## THE TASK
Reproduce verbatim the data from the line with "You are a computer-use agent." up to and including the line with "Looking at the", omitting the pictures from your answer.

## ENTRIES PROVIDED
######
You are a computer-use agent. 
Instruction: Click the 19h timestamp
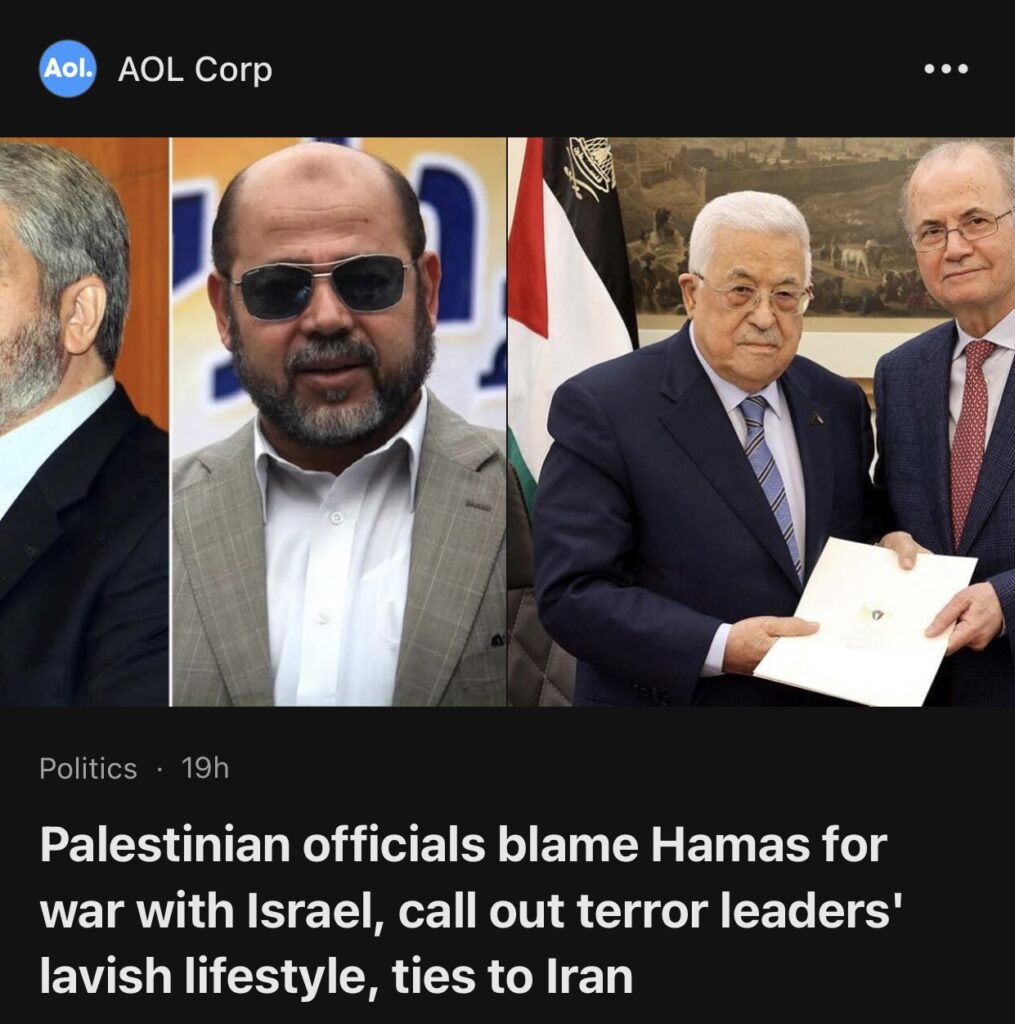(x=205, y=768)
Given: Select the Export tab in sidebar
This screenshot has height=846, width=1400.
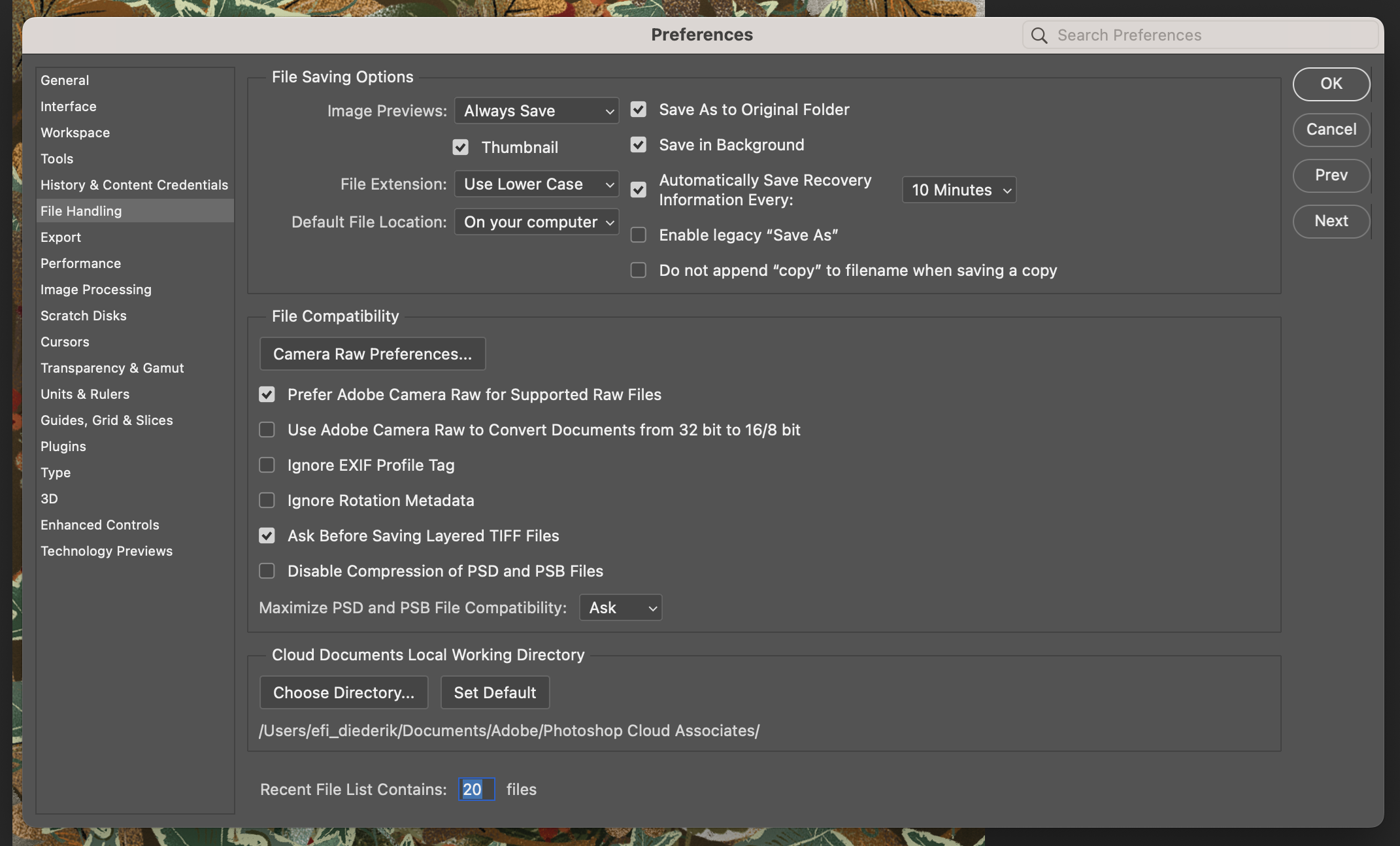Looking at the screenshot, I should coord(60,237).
######
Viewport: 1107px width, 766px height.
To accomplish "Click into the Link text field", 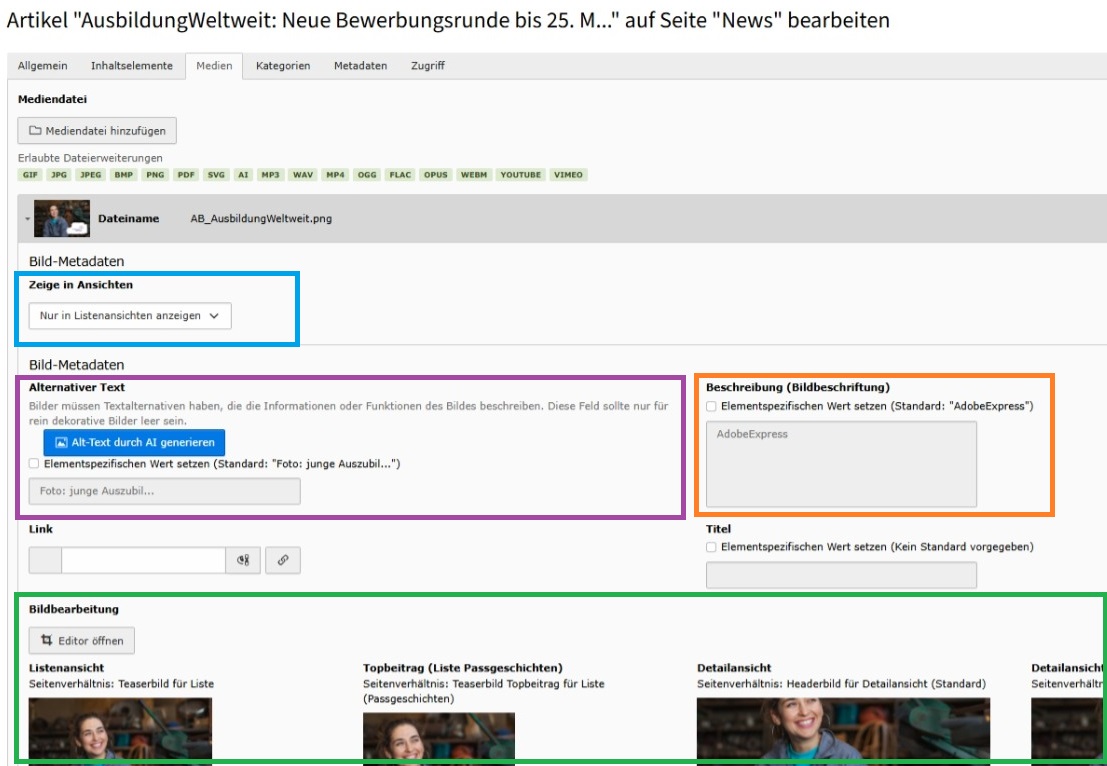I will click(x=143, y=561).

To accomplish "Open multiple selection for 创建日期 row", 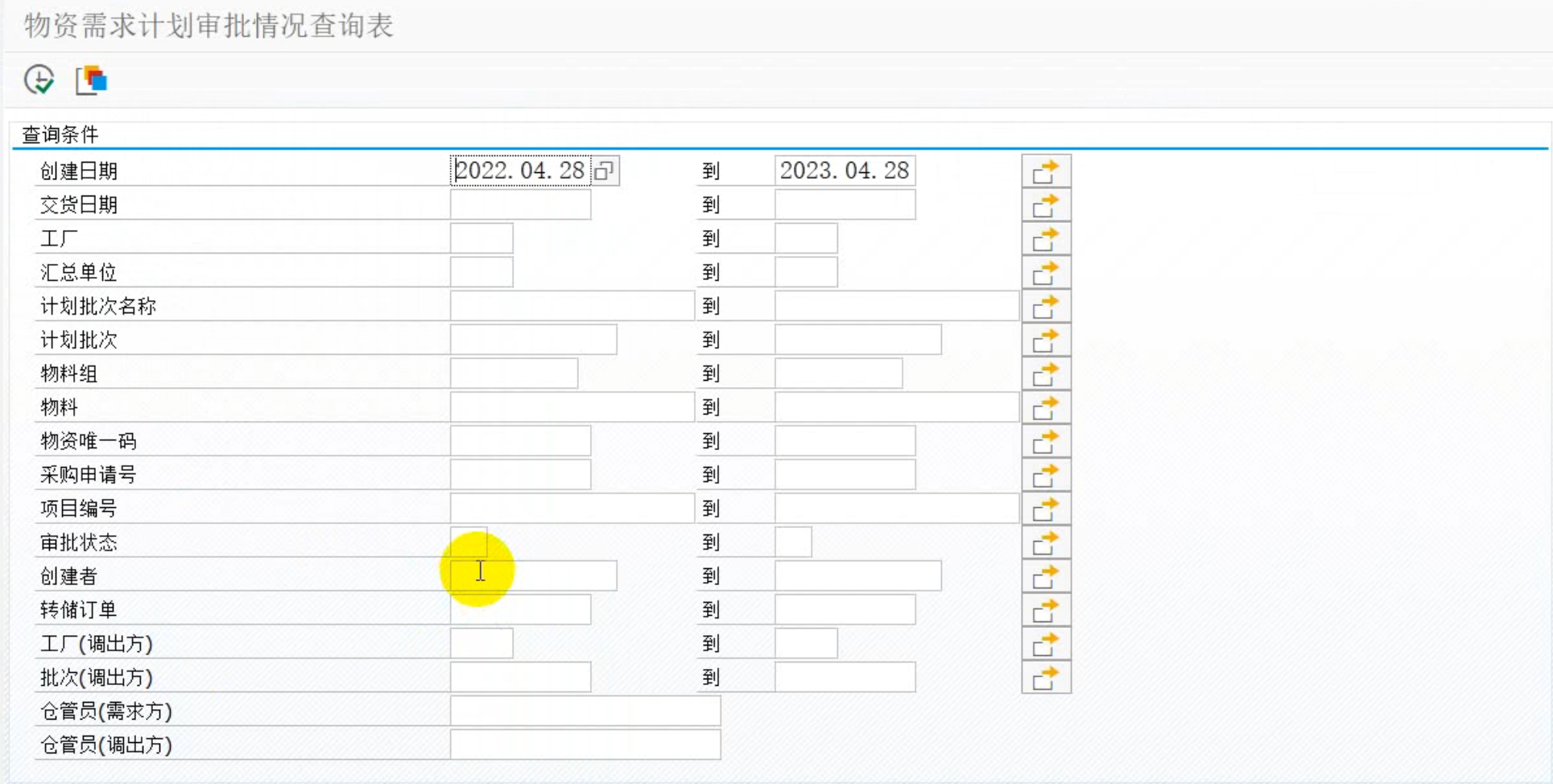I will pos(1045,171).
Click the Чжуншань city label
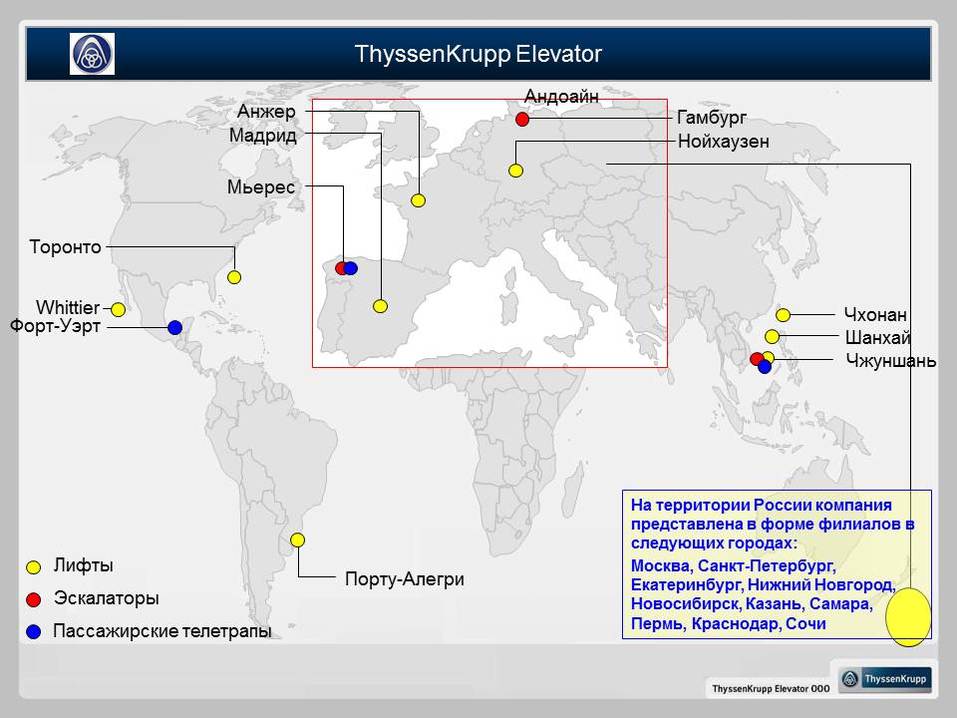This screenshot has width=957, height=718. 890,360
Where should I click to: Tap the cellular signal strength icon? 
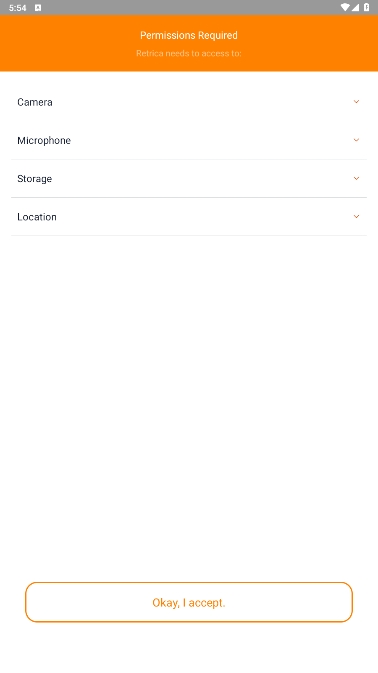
######
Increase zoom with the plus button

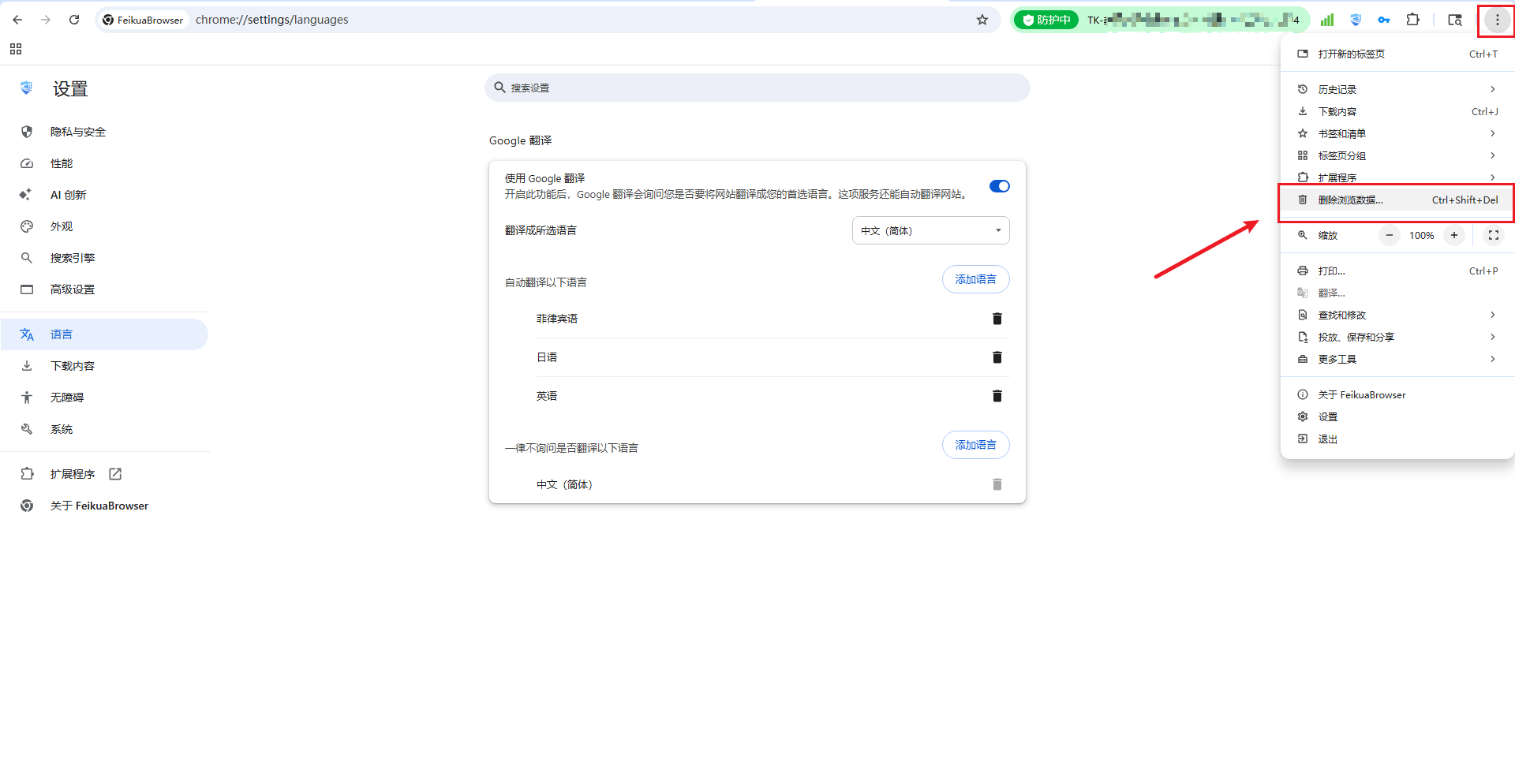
######
## SOLUTION FOR THIS EXERCISE
You are a computer-use agent. 
Instruction: Click the 19h timestamp
(x=205, y=768)
Given: Select the Export tab in sidebar
This screenshot has height=846, width=1400.
Looking at the screenshot, I should coord(60,237).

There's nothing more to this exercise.